▶ EXERCISE REQUIREMENTS:
Examine each line in the records below for the word "Task". Report how many lines contain it, and nothing else.

▶ RECORDS TO USE:
%%

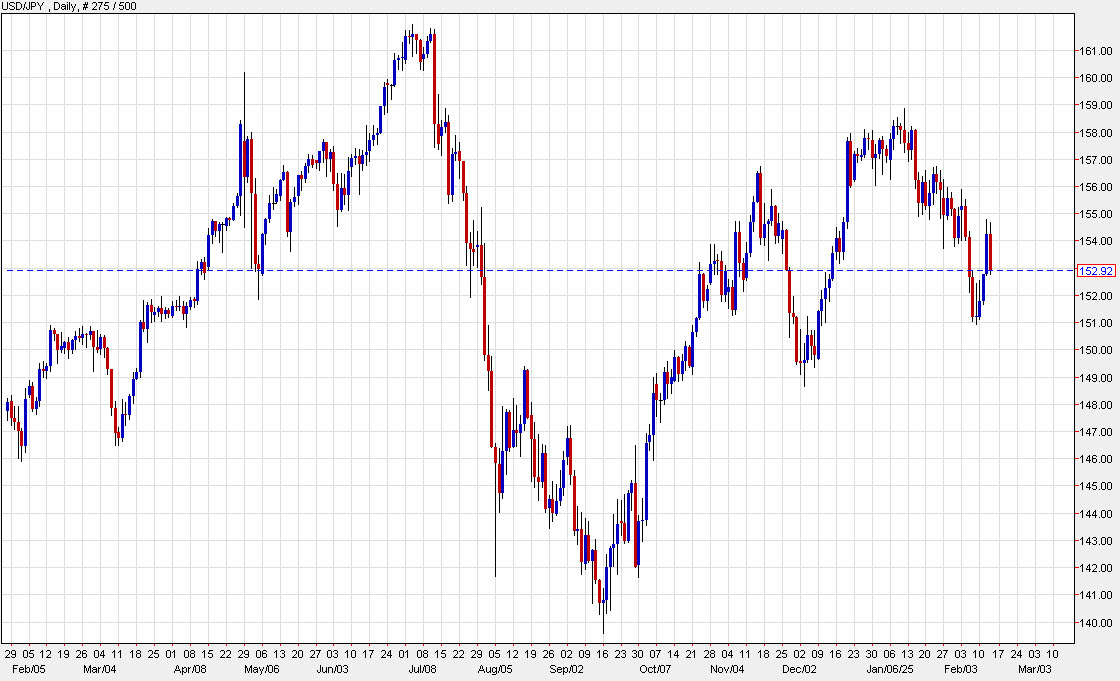Click the 161.00 price axis label
The image size is (1120, 681).
click(1096, 50)
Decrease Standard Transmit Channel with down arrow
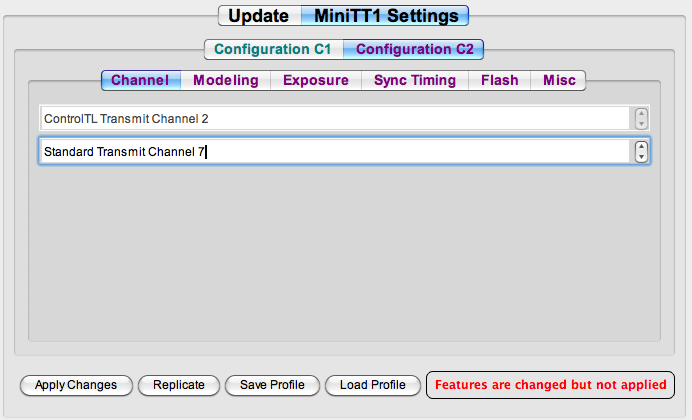This screenshot has width=692, height=420. tap(641, 157)

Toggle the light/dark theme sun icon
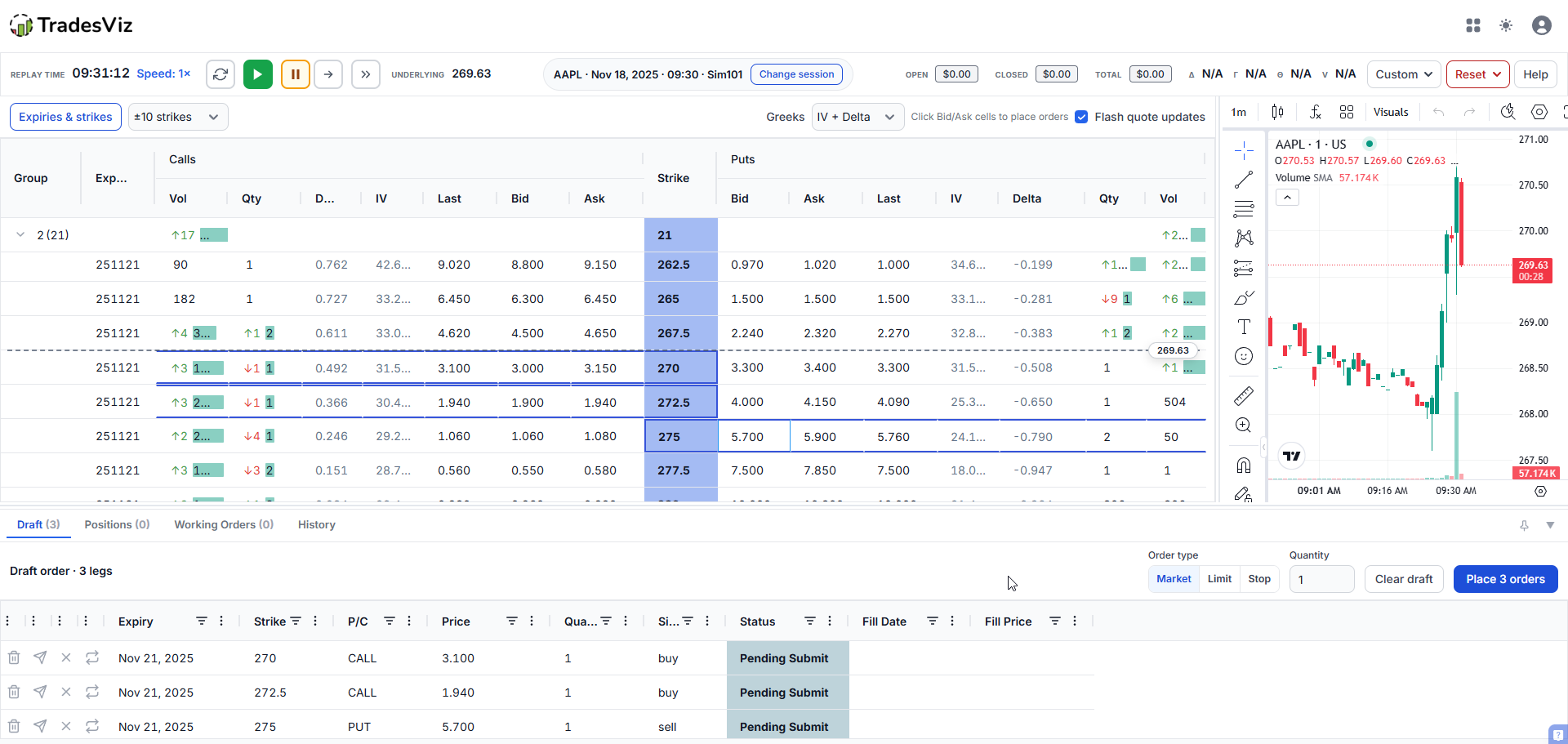click(1506, 25)
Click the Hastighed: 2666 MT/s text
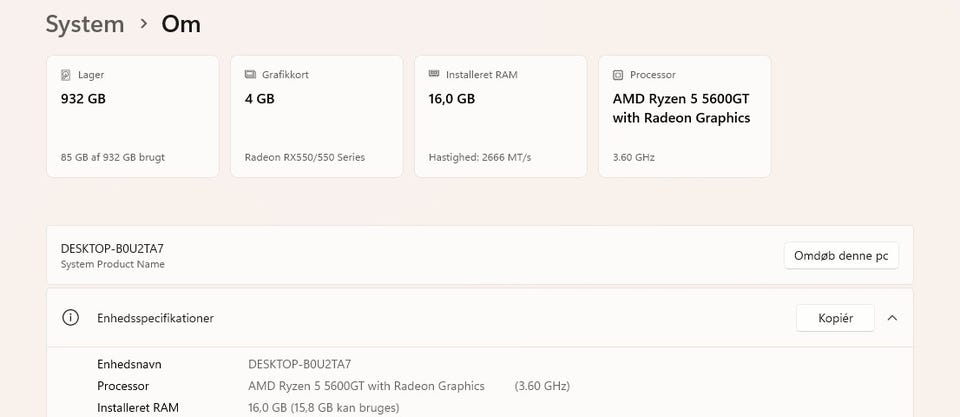Viewport: 960px width, 417px height. point(479,157)
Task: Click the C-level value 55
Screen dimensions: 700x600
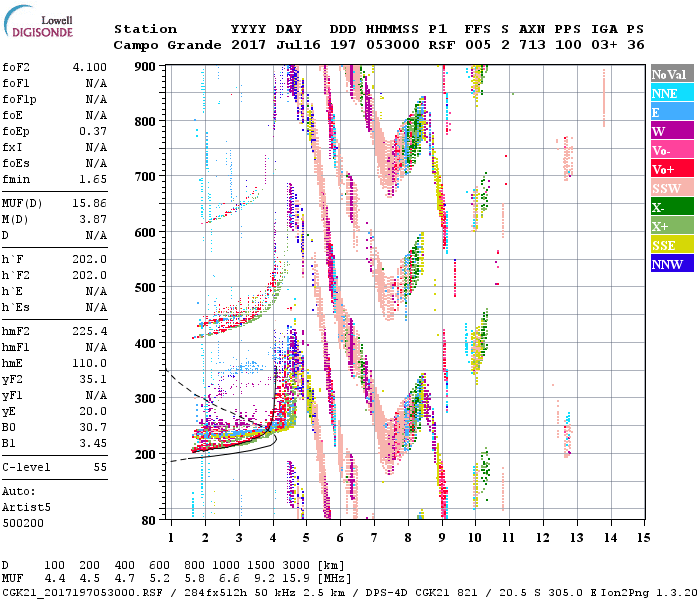Action: click(100, 467)
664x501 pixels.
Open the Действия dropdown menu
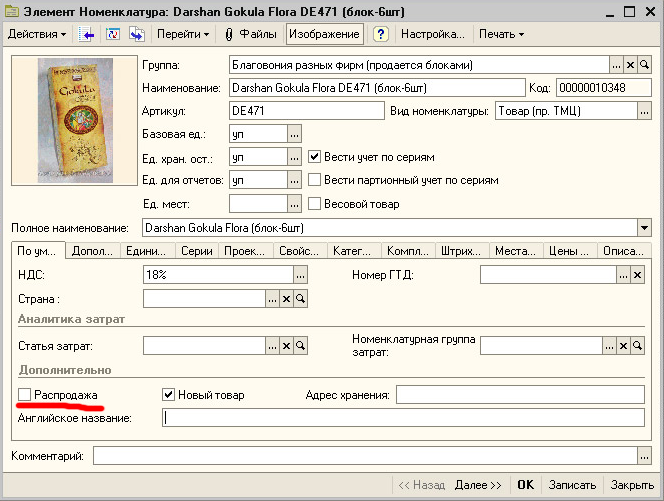pyautogui.click(x=37, y=34)
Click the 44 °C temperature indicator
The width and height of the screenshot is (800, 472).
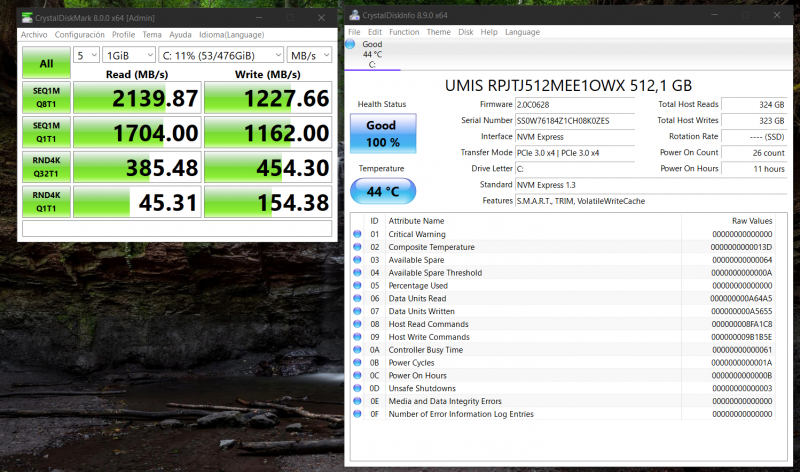[x=381, y=190]
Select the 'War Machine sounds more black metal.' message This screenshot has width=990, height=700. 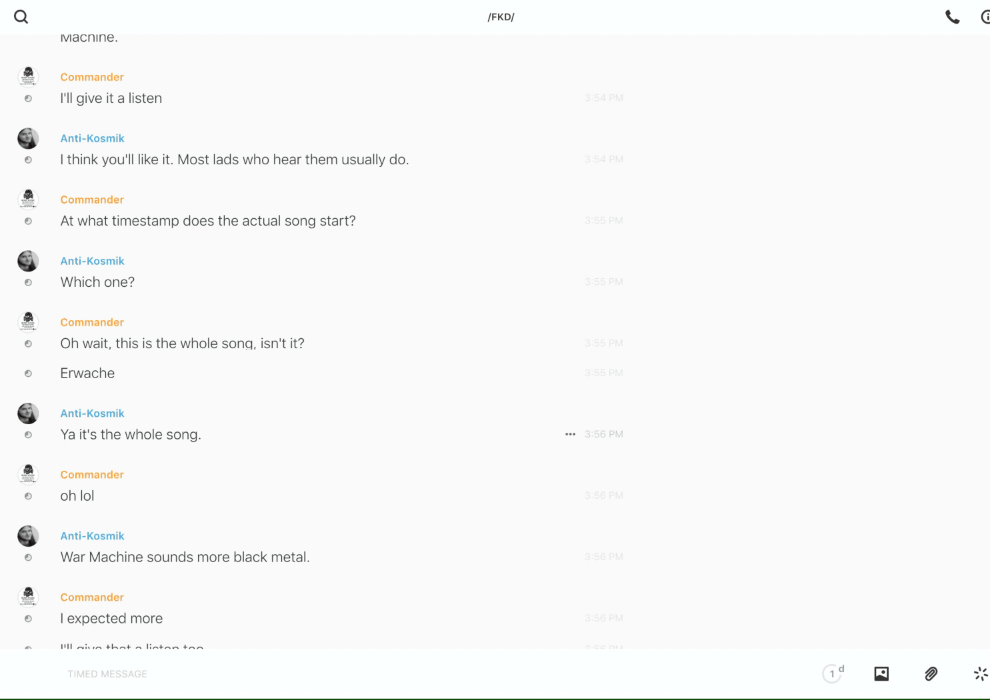pyautogui.click(x=185, y=557)
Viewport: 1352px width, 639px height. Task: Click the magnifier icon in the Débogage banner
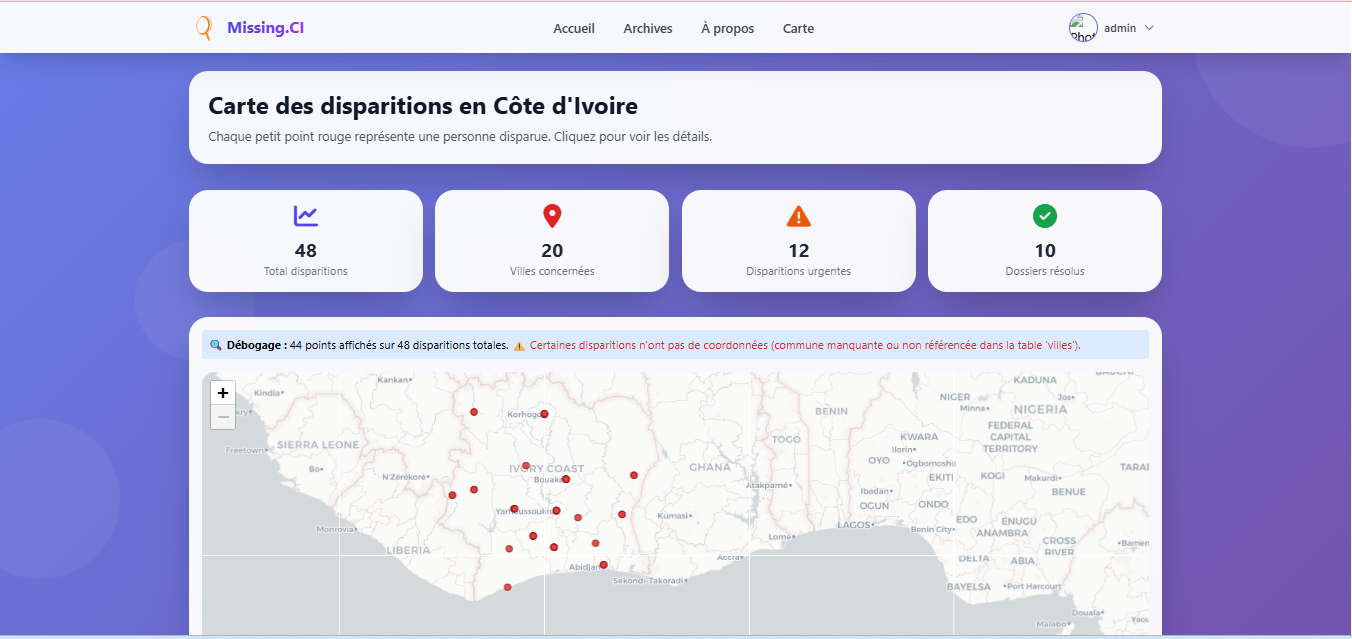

%%

▶ EXERCISE RESULT:
2